◆ **What is required**
Repeat the entries that appear below, exactly and in full.

◆ **Input material**
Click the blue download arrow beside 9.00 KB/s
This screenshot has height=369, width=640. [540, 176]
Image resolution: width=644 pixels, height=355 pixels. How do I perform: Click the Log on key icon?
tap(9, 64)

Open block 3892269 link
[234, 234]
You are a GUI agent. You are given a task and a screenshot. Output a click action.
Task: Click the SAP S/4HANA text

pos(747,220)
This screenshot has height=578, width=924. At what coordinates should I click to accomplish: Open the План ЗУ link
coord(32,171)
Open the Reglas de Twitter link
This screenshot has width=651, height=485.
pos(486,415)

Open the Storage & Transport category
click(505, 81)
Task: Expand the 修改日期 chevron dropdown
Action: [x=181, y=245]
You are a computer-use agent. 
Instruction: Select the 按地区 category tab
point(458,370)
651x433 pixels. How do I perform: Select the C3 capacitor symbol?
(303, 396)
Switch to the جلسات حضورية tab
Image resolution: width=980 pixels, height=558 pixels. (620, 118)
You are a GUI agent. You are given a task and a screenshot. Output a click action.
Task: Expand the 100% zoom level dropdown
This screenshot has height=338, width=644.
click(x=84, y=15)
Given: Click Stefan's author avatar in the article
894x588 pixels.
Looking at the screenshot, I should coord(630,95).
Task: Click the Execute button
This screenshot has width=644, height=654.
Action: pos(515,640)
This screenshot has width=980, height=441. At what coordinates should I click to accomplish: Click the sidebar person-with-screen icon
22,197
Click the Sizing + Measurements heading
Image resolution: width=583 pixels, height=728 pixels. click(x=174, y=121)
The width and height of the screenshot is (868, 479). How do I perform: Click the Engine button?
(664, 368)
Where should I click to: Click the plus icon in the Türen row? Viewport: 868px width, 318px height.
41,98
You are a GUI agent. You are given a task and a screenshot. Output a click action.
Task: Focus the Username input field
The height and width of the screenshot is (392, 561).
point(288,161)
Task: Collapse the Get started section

◆ **Exercise result**
Click the blue download arrow beside 9.00 KB/s
This screenshot has height=369, width=640. [540, 176]
Image resolution: width=644 pixels, height=355 pixels. How do I perform: Click the Log on key icon?
tap(9, 64)

Open block 3892269 link
[234, 234]
You are a GUI agent. You are given a task and a screenshot. Output a click action.
Task: Click the SAP S/4HANA text

pos(747,220)
This screenshot has height=578, width=924. At what coordinates should I click to accomplish: Open the План ЗУ link
coord(32,171)
Open the Reglas de Twitter link
This screenshot has width=651, height=485.
pos(486,415)

Open the Storage & Transport category
click(505, 81)
Task: Expand the 修改日期 chevron dropdown
Action: [x=181, y=245]
You are a computer-use agent. 
Instruction: Select the 按地区 category tab
point(458,370)
651x433 pixels. How do I perform: Select the C3 capacitor symbol?
(303, 396)
Switch to the جلسات حضورية tab
Image resolution: width=980 pixels, height=558 pixels. (620, 118)
You are a GUI agent. You are given a task and a screenshot. Output a click action.
Task: Expand the 100% zoom level dropdown
This screenshot has height=338, width=644.
click(x=84, y=15)
Given: Click Stefan's author avatar in the article
894x588 pixels.
Looking at the screenshot, I should coord(630,95).
Task: Click the Execute button
This screenshot has width=644, height=654.
Action: pos(515,640)
This screenshot has width=980, height=441. At what coordinates should I click to accomplish: Click the sidebar person-with-screen icon
22,197
Click the Sizing + Measurements heading
Image resolution: width=583 pixels, height=728 pixels. click(x=174, y=121)
The width and height of the screenshot is (868, 479). How do I perform: Click the Engine button?
(664, 368)
Where should I click to: Click the plus icon in the Türen row? Viewport: 868px width, 318px height.
41,98
You are a GUI agent. You are given a task and a screenshot. Output a click action.
Task: Focus the Username input field
The height and width of the screenshot is (392, 561).
point(288,161)
Task: Collapse the Get started section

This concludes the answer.